## Brano da leggere
━━━━━━━━━━━━━━━━

Oggi approfondiamo un profilo di nullità molto particolare e specifico del patto di non concorrenza, un accordo molto diffuso, che viene spesso utilizzato per integrare i contratti di lavoro dei dipendenti di svariate società, soprattuto quando un lavoratore raggiunge un livello dirigenziale o, comunque, una posizione che comporta determinate responsabilità ed un’autonomia di scelta.

Il patto di non concorrenza, per essere valido, deve avere delle imprescindibili caratteristiche che si elencano di seguito:

  • forma scritta;
  • definizione dell’oggetto;
  • durata predefinita;
  • individuazione di un ambito territoriale di operatività;
  • determinazione di un corrispettivo.

Qualora difetti anche solamente una delle predette caratteristiche, il patto e, conseguentemente, tutte le statuizioni in esso contenute, saranno da considerarsi nulle.

Molto spesso, però, i patti di non concorrenza utilizzati dai datori di lavoro e sottoscritti dai lavoratori, sono nulli, nonostante all’apparenza sembrino presentare tutti i requisiti descritti in precedenza.

In molti casi, infatti, abbiamo analizzato patti di non concorrenza che prevedono un corrispettivo annuale o mensile, che, però, non è quantificato nel suo massimo, in quanto dovuto fino al momento della risoluzione del rapporto di lavoro. Per fare un esempio: il lavoratore percepisce, a titolo di corrispettivo per il patto di non concorrenza, 300,00 € mensili, a partire dalla data di sottoscrizione del patto e sino al momento della cessazione del rapporto di lavoro.

È evidente che, in base alla predetta formulazione, il compenso per il lavoratore non sia, né determinato, né determinabile. Il lavoratore, infatti, potrebbe essere licenziato e/o dimettersi (per giusta causa o meno), dopo un mese, o dopo tre anni, o dopo cinque anni. Ne consegue che quest’ultimo non sa, effettivamente, l’ammontare del corrispettivo che percepirà a fronte di una rinuncia che, invece, è bene cristallizzata, sia nella sua durata, sia nel suo oggetto.

Va da sé, dunque, che in caso di precoce interruzione del rapporto di lavoro, il compenso percepito dal lavoratore potrebbe  risultare non congruo in quanto troppo basso rispetto alle rinunce contenute nel patto di non concorrenza stesso. Vi potrebbe altresì essere arbitrio del datore di lavoro che, non volendo più pagare il patto di non concorrenza, potrebbe licenziare un lavoratore piuttosto che un altro.

━━━━━━━━━━━━━━━━

## Materiale fornito
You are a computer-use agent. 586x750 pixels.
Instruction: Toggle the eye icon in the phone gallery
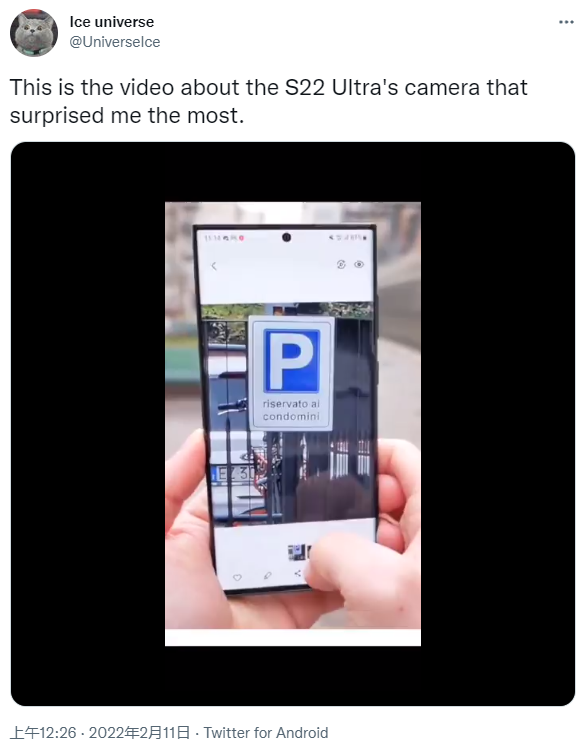click(359, 264)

━━━━━━━━━━━━━━━━

## Esercizio assegnato 1
Rispondi alle domande sul testo riguardante il patto di non concorrenza:
(a) Quanto riceve ogni mese il lavoratore nell'esempio?
(b) Quando capita spesso che il patto venga aggiunto al contratto di un dipendente?
(c) Che cosa succede se manca anche solo una delle caratteristiche richieste?
## Esercizio assegnato 2
Elenca tutte le caratteristiche che, secondo il testo sul patto di non concorrenza, il patto deve avere per essere valido.
## Esercizio assegnato 3
Indica se ciascuna frase è in accordo con il testo sul patto di non concorrenza. Rispondi sì o no e cita le parole del testo che lo dimostrano.
(a) Il patto può essere valido anche se è fatto solo a voce.
(b) Il datore di lavoro potrebbe licenziare un lavoratore per non dover più pagare il patto.
(c) Nell'esempio dei 300,00 € mensili, il compenso del lavoratore è determinato.

## Risposta corretta 1
(a) 300,00 € al mese, dalla firma del patto fino alla fine del rapporto di lavoro.
(b) Quando il lavoratore raggiunge un livello dirigenziale o una posizione con determinate responsabilità e autonomia di scelta.
(c) Il patto e tutto ciò che stabilisce sono da considerarsi nulli.

## Risposta corretta 2
- forma scritta
- definizione dell'oggetto
- durata predefinita
- individuazione di un ambito territoriale di operatività
- determinazione di un corrispettivo

## Risposta corretta 3
(a) No: "Il patto di non concorrenza, per essere valido, deve avere delle imprescindibili caratteristiche", tra cui la "forma scritta".
(b) Sì: "Vi potrebbe altresì essere arbitrio del datore di lavoro che, non volendo più pagare il patto di non concorrenza, potrebbe licenziare un lavoratore piuttosto che un altro."
(c) No: "il compenso per il lavoratore non sia, né determinato, né determinabile."